NextFin News - Anthropic, the artificial intelligence startup backed by billions in corporate capital, has selected Morgan Stanley and Goldman Sachs Group Inc. to lead its upcoming initial public offering, according to people familiar with the matter. The decision marks a pivotal moment for the generative AI sector as it transitions from a period of private-market exuberance to the scrutiny of public equity markets. The San Francisco-based company, founded by former OpenAI executives, is positioning itself for what could be one of the most significant technology debuts of 2026.
The selection of these two Wall Street heavyweights underscores the scale of Anthropic’s ambitions. Morgan Stanley and Goldman Sachs frequently compete for the top spot in technology underwriting, and their joint appointment suggests a dual-track focus on both institutional stability and aggressive growth valuation. While the specific timing and valuation targets remain confidential, the move follows a series of massive private funding rounds that previously valued the company at over $18 billion. Representatives for Anthropic, Morgan Stanley, and Goldman Sachs declined to comment on the internal selection process.
Anthropic’s path to the public market is distinct from its primary rival, OpenAI, due to its "Public Benefit Corporation" status and a heavy emphasis on AI safety. This structural commitment to ethical development has attracted significant investment from Amazon.com Inc. and Alphabet Inc., both of which have integrated Anthropic’s Claude models into their cloud ecosystems. However, the transition to a public entity will test whether investors prioritize this safety-first mission over the raw scaling and commercial speed seen in competitors. The company’s revenue growth has been substantial, but like many in the sector, it continues to face immense capital expenditures related to compute costs and talent acquisition.
The IPO comes as the broader market for new listings begins to thaw after a prolonged period of stagnation. For Morgan Stanley and Goldman Sachs, leading the Anthropic deal is a high-stakes mandate that could define the "AI IPO" playbook for years. The banks will need to navigate complex questions regarding the company’s heavy reliance on cloud providers who are also its largest shareholders. This circular relationship—where investors are also the primary vendors—presents a unique disclosure challenge for the upcoming S-1 filing.

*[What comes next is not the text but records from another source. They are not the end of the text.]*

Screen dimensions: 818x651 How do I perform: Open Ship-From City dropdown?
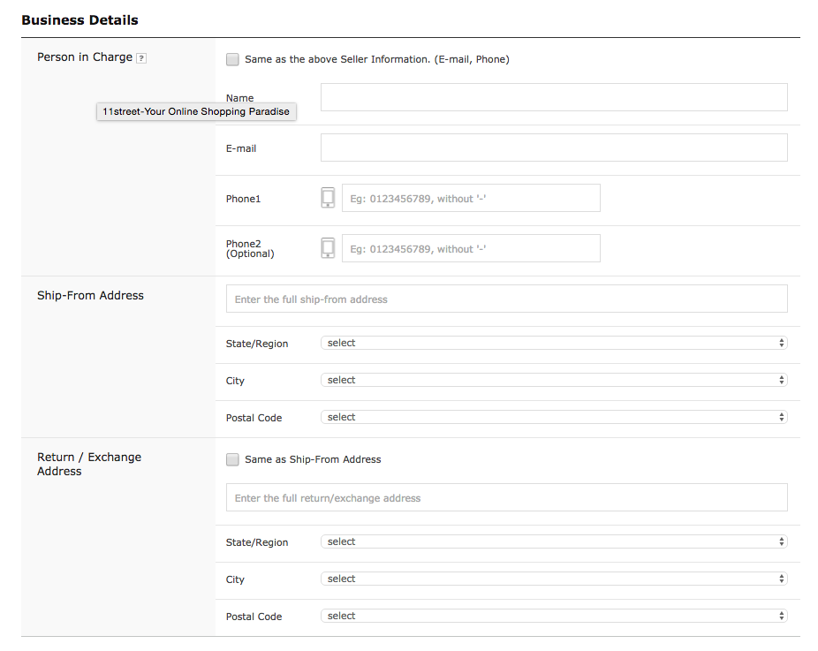pos(554,380)
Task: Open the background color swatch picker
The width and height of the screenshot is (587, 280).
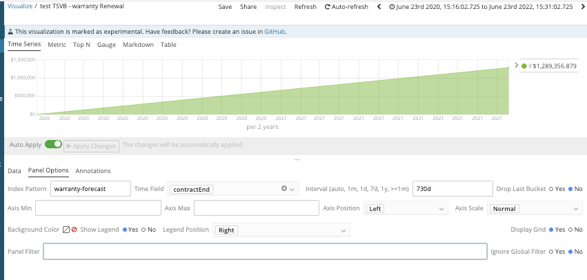Action: pos(66,230)
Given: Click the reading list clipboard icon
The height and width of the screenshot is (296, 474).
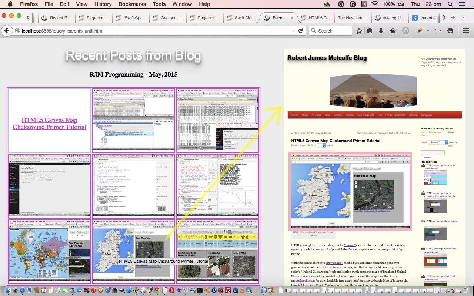Looking at the screenshot, I should 370,31.
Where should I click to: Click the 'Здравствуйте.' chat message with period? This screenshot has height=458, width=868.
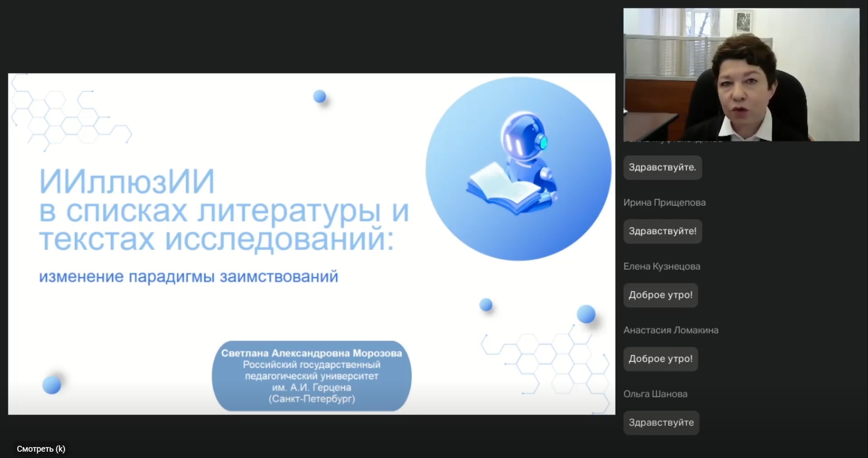(x=662, y=167)
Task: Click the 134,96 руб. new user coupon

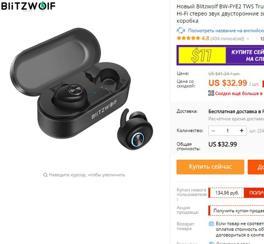Action: tap(227, 192)
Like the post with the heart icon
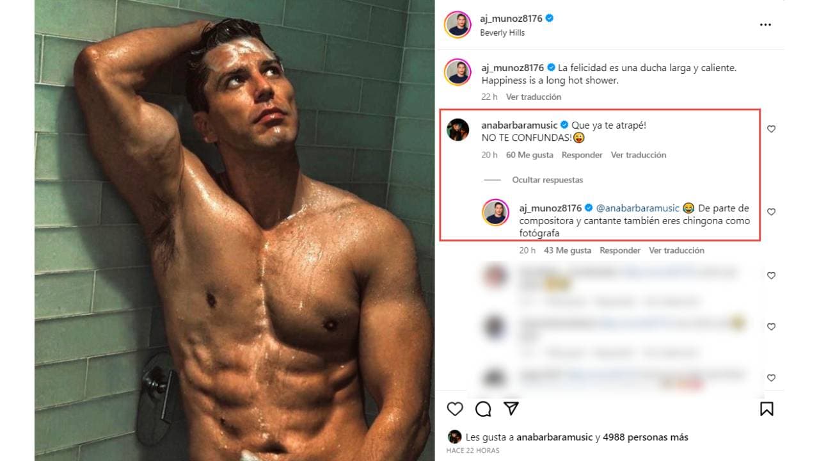Image resolution: width=819 pixels, height=461 pixels. [x=455, y=408]
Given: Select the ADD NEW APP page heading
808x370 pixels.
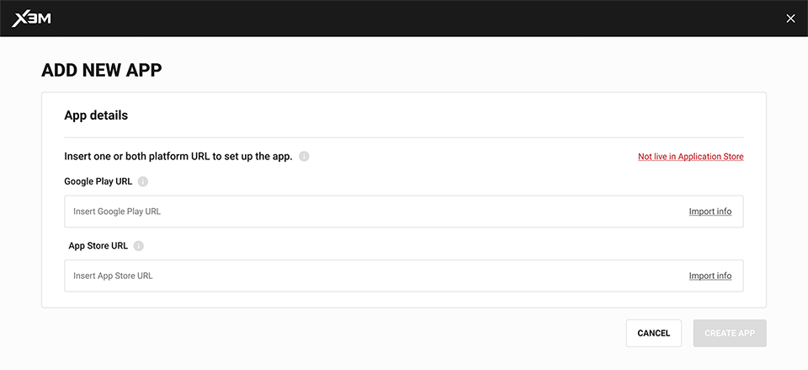Looking at the screenshot, I should point(102,70).
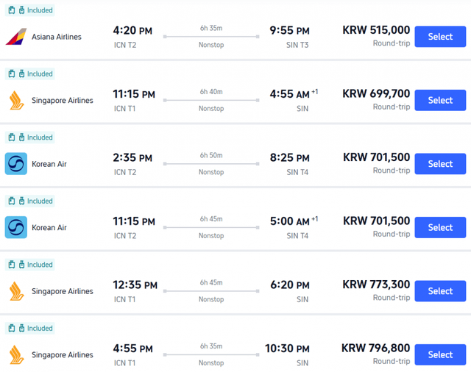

Skeptics point to the "AI fatigue" starting to settle in among some institutional investors who are increasingly demanding a clear path to profitability rather than just technical milestones. While the hype surrounding large language models remains high, the public market has historically been less forgiving of high-burn business models than venture capitalists. If Anthropic cannot demonstrate a sustainable margin profile alongside its technical prowess, it may face the same valuation compression that hit previous generations of high-growth software companies. The success of this offering will likely determine the IPO window for a dozen other AI "unicorns" currently waiting in the wings.